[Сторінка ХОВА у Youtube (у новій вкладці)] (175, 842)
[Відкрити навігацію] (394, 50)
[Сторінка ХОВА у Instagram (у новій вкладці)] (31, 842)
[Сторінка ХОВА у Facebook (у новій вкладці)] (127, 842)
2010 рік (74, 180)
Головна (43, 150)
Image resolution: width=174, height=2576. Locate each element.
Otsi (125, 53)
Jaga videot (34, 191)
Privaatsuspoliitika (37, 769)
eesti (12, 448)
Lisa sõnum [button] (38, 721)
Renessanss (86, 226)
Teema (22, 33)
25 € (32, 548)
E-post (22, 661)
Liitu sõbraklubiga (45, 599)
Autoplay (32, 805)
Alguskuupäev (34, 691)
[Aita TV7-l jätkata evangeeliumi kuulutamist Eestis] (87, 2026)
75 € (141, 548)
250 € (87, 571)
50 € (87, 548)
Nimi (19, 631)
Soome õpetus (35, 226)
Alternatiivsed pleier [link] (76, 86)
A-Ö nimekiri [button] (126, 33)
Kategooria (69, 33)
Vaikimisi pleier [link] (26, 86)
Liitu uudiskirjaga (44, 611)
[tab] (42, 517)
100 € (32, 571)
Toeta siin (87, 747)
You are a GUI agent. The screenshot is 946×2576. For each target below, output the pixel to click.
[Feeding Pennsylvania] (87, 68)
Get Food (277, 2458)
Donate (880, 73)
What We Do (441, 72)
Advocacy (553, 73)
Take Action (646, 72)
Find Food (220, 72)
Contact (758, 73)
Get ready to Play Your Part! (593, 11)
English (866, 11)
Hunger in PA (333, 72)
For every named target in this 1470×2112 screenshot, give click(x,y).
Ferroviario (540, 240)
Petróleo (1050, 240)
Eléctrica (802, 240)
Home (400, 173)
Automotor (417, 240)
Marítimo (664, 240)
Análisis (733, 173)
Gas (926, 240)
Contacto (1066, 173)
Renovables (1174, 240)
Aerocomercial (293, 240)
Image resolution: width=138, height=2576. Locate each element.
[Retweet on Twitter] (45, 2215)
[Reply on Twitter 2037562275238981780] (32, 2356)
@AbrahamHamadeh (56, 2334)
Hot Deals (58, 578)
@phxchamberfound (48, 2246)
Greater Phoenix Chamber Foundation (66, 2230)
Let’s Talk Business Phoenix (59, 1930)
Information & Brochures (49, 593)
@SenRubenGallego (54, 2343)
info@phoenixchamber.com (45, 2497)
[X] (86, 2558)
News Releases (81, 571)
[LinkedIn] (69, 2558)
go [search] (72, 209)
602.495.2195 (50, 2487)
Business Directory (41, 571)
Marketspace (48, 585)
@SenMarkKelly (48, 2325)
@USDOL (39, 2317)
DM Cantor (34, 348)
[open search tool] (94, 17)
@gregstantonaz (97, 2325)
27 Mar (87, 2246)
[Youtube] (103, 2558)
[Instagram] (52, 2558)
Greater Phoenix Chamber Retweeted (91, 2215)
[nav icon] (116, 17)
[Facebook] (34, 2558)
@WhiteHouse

[What to produce]: Among the records above, a stretch begins at the line containing "Liitu uudiskirjaga (44, 611)" and ends at the line containing "Get ready to Play Your Part! (593, 11)". Restate that stretch word for word, and nothing else.

[Reply]:
Liitu uudiskirjaga (44, 611)
[tab] (42, 517)
100 € (32, 571)
Toeta siin (87, 747)
You are a GUI agent. The screenshot is 946×2576. For each target below, output the pixel to click.
[Feeding Pennsylvania] (87, 68)
Get Food (277, 2458)
Donate (880, 73)
What We Do (441, 72)
Advocacy (553, 73)
Take Action (646, 72)
Find Food (220, 72)
Contact (758, 73)
Get ready to Play Your Part! (593, 11)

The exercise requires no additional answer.